In many studies that have tracked thousands of people for years, those who have one or two drinks a day do have a lower risk of heart disease and some types of stroke than non-drinkers or heavy drinkers.

But scientists were never sure if alcohol—or perhaps the healthier lifestyles of moderate drinkers—explained the link…until they studied genes that lead people to drink less.

“In East Asian populations, there are common genetic variants which alter the metabolism of alcohol,” explains Iona Millwood, senior epidemiologist at the University of Oxford.

When you drink alcohol, an enzyme converts it to acetaldehyde. In most people, the acetaldehyde is quickly broken down. But a genetic variant of the enzyme in many people of East Asian descent slows that breakdown, making the acetaldehyde build up. That can cause uncomfortable flushing.

A second variant causes flushing—though less so—by speeding up the conversion of alcohol to acetaldehyde.

“People with these variants have an unpleasant flushing reaction when they drink,” says Millwood. So they drink far less.

When her study in roughly 510,000 people in China used genes to estimate alcohol intake, the results were clear.
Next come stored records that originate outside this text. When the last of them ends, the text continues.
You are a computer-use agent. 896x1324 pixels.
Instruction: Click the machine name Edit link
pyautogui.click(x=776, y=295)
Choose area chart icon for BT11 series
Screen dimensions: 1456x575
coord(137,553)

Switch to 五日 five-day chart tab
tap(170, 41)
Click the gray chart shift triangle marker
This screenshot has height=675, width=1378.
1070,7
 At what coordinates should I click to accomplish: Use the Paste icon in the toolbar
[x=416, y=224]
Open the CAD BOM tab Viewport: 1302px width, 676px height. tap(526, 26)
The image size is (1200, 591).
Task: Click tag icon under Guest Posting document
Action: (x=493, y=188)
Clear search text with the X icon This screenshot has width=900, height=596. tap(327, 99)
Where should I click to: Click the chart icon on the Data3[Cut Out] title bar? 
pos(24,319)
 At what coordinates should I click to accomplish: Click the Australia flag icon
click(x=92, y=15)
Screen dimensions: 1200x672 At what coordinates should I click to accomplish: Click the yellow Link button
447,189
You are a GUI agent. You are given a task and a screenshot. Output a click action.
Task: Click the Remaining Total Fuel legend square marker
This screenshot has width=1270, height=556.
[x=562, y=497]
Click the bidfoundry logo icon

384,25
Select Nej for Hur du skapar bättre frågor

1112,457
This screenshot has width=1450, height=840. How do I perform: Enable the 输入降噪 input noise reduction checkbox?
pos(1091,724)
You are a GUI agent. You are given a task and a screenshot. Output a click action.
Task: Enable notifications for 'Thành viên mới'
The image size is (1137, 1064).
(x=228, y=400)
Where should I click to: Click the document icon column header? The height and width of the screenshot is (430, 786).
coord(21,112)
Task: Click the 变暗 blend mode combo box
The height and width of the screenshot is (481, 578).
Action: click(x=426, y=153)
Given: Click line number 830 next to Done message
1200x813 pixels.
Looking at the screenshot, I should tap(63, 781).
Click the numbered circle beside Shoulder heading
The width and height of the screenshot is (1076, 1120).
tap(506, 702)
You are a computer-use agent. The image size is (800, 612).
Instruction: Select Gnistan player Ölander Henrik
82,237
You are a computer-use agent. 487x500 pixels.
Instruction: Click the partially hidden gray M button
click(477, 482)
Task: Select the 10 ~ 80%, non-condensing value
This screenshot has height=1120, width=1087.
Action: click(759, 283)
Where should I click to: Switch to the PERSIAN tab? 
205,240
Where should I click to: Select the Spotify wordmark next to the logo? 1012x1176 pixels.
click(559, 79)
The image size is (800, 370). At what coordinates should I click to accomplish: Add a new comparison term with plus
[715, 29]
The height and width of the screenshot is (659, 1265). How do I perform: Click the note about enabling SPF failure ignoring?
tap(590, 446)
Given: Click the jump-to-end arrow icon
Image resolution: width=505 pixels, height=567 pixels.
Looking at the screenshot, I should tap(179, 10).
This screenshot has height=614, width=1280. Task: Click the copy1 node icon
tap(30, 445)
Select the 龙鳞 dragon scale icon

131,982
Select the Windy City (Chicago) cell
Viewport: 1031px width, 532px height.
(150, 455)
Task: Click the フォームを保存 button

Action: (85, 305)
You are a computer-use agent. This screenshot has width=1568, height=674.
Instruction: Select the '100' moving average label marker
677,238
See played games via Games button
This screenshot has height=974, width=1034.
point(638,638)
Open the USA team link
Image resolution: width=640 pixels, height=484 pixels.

“There were no protective effects of moderate drinking for stroke,” says Millwood.

And since genes, not lifestyle, determined how much the participants drank, the results “are due to alcohol itself,” she adds.

What about heart attacks?

In a similar study​—on roughly 262,000 people of European descent—participants who had the second variant consumed 17 percent less alcohol per week and had a 10 percent lower risk of heart disease than those without the variant.

“For some time, observational studies have suggested that only heavy drinking was detrimental to cardiovascular health, and that moderate consumption may actually be beneficial,” says co-author Michael Holmes, now an associate professor and clinical epidemiologist at Oxford.

In fact, “individuals with a genetic predisposition to consume less alcohol had lower, not higher, odds of developing coronary heart disease,” concluded the study.

The bottom line

Don’t expect alcohol to protect your health.